Give everything in the listing below, from the line containing "Screen dimensions: 1519x784" down through the end of the listing, as a Markdown table with the columns Row and Text, with one numbered row per line and blank lines omitted. Leave the pictures out of the table.

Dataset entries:
:::

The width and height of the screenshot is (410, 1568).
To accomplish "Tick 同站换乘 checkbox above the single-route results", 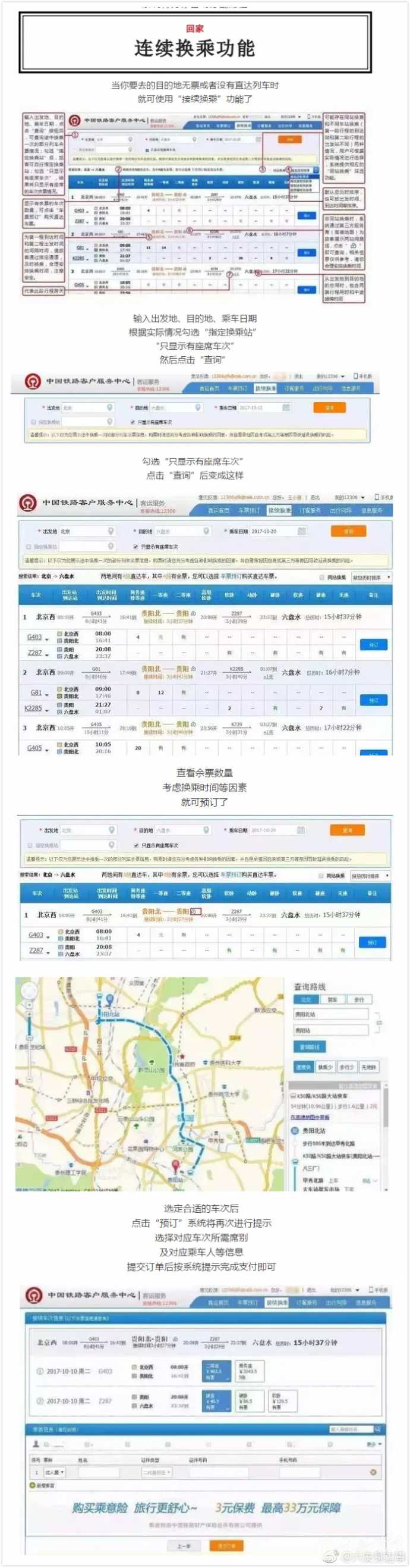I will (321, 875).
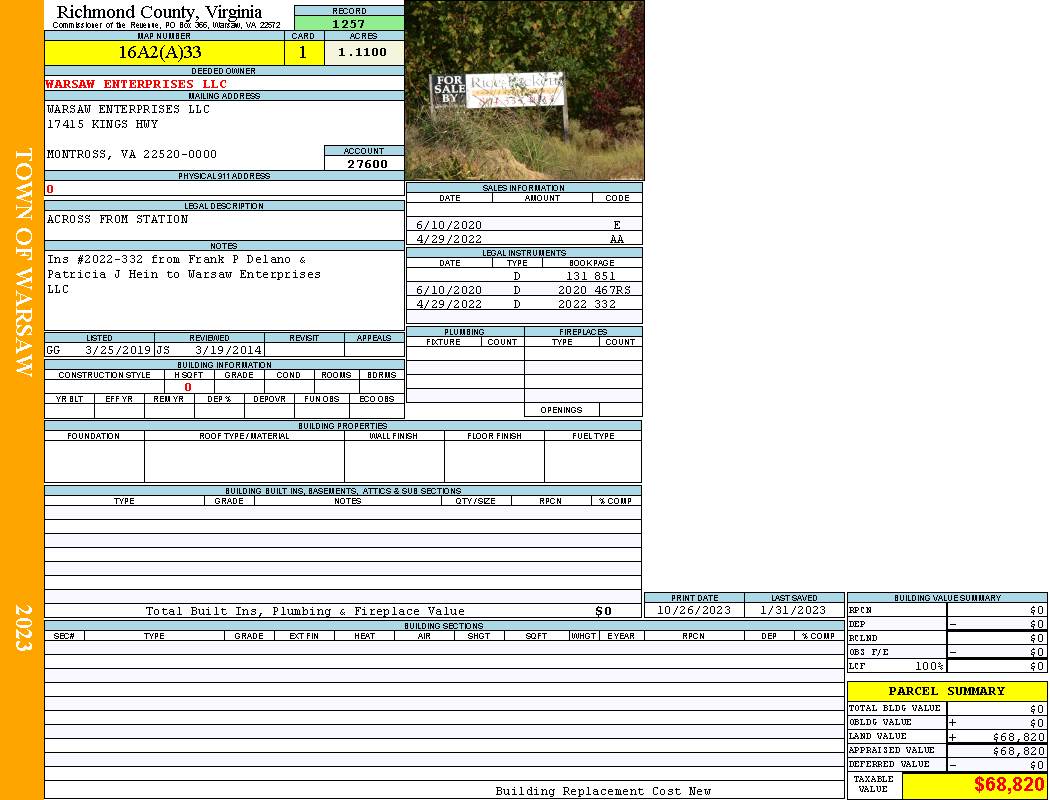
Task: Click the print date 10/26/2023
Action: click(693, 610)
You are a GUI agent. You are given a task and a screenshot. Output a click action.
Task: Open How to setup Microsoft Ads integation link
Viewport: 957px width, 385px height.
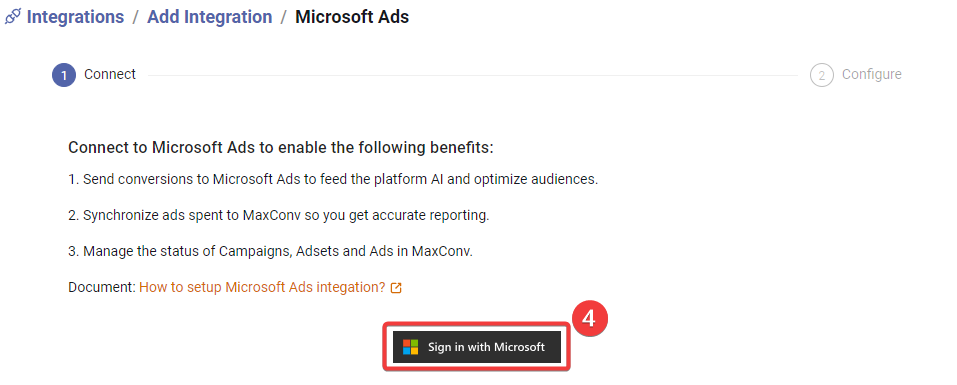[262, 287]
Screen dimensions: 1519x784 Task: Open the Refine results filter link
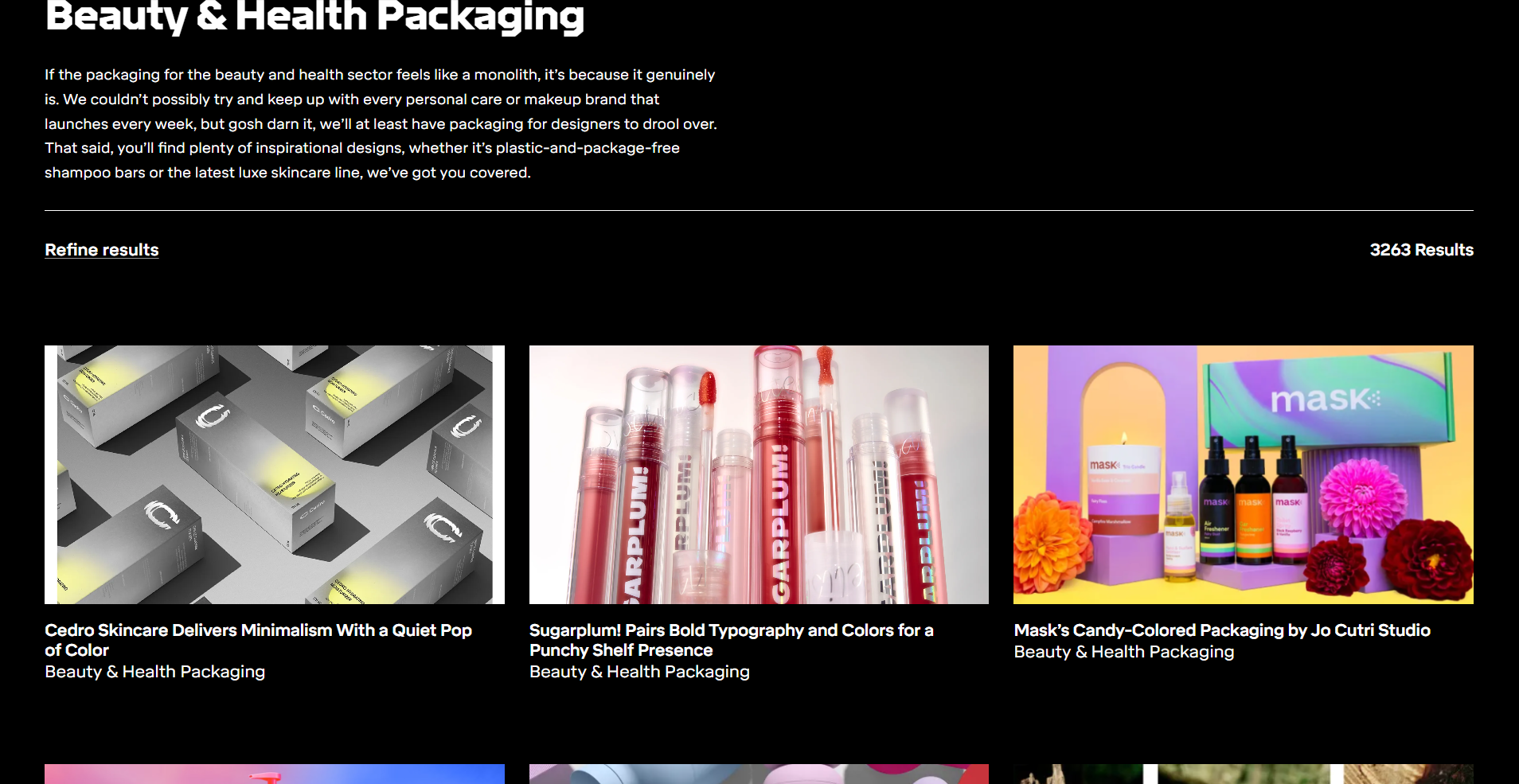[102, 250]
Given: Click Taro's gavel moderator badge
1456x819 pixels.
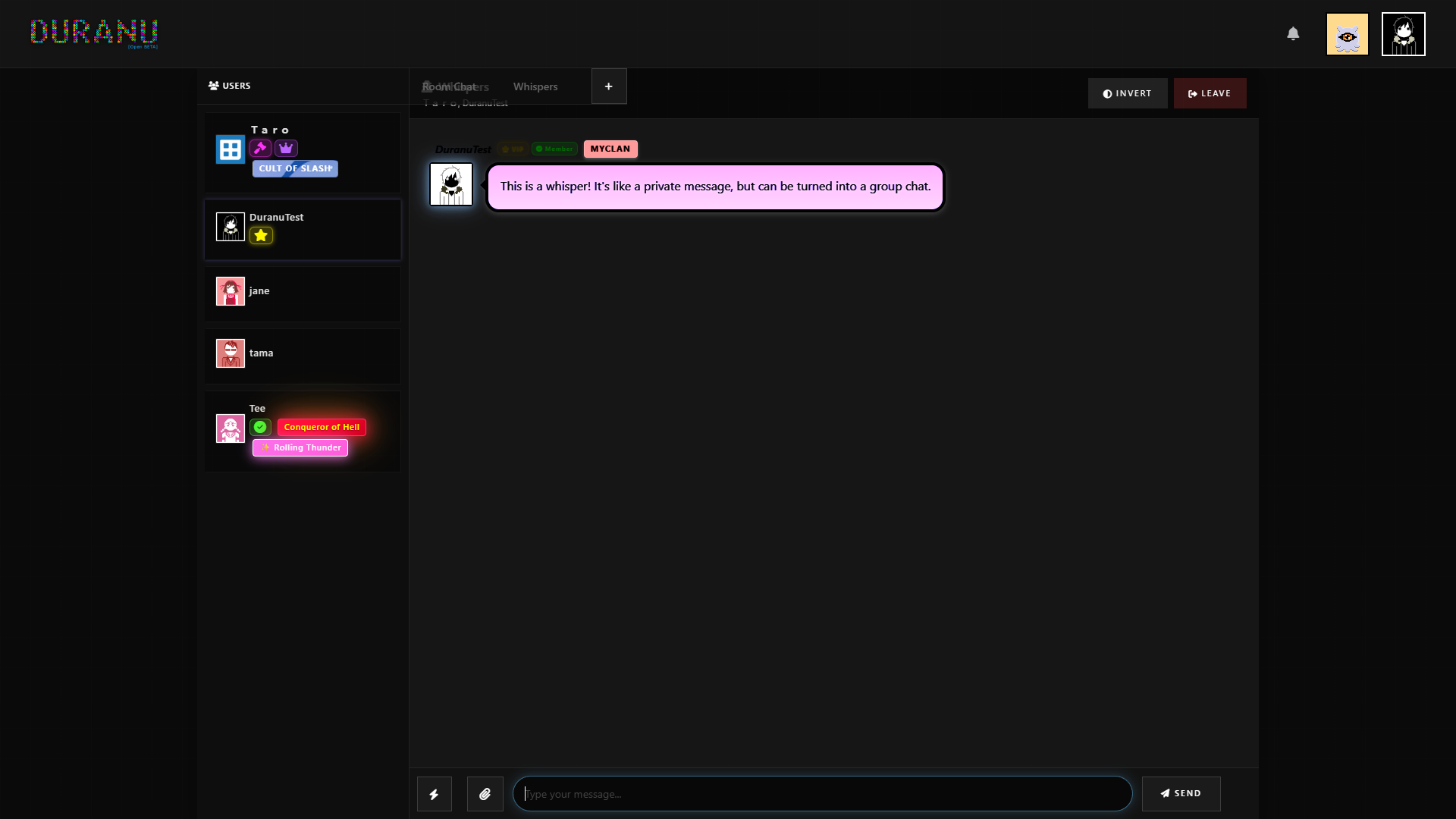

:::

Answer:
| Row | Text |
|---|---|
| 1 | Screen dimensions: 1519x784 Task: Open the Refine results filter link |
| 2 | [102, 250] |
| 3 | Given: Click Taro's gavel moderator badge |
| 4 | 1456x819 pixels. |